What does the getSiteDeviceAccount tool do? +

Get the device account settings for a site, including shared credentials used for device access. It is categorised as a Read tool in the Tplink Omada MCP Server, which means it retrieves data without modifying state.

How do I enforce a policy on getSiteDeviceAccount? +

Register the Tplink Omada MCP server in PolicyLayer and add a rule for getSiteDeviceAccount: allow, deny, rate-limit, or require approval. Point your MCP client at the PolicyLayer proxy URL and the rule is enforced on every call, before it reaches Tplink Omada. Nothing to install.
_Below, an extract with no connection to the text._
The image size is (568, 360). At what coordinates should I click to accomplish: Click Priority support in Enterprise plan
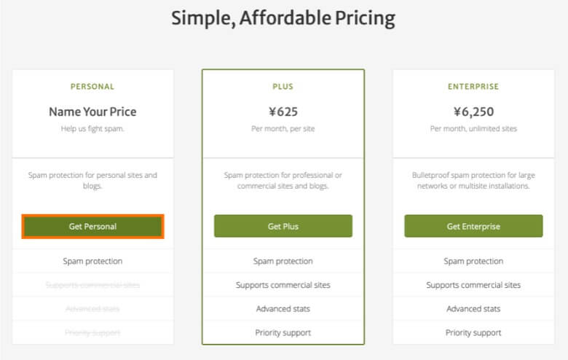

What risk level is getSiteDeviceAccount? +

getSiteDeviceAccount is a Read tool with low risk. Read-only tools are generally safe to allow by default.

Can I rate-limit getSiteDeviceAccount? +

Yes. Add a rate_limit block to the getSiteDeviceAccount rule in your PolicyLayer policy. For example, setting max: 10 and window: 60 limits the tool to 10 calls per minute. Rate limits are tracked per agent session and reset automatically.

How do I block getSiteDeviceAccount completely? +

Set action: deny in the PolicyLayer policy for getSiteDeviceAccount. The AI agent will receive a policy violation error and cannot call the tool. You can also include a reason field to explain why the tool is blocked.

What MCP server provides getSiteDeviceAccount? +

getSiteDeviceAccount is provided by the Tplink Omada MCP server (migueltvms/tplink-omada-mcp). PolicyLayer sits as a proxy in front of this server to enforce policies before tool calls reach the server.

Enforce policy on every Tplink Omada tool call.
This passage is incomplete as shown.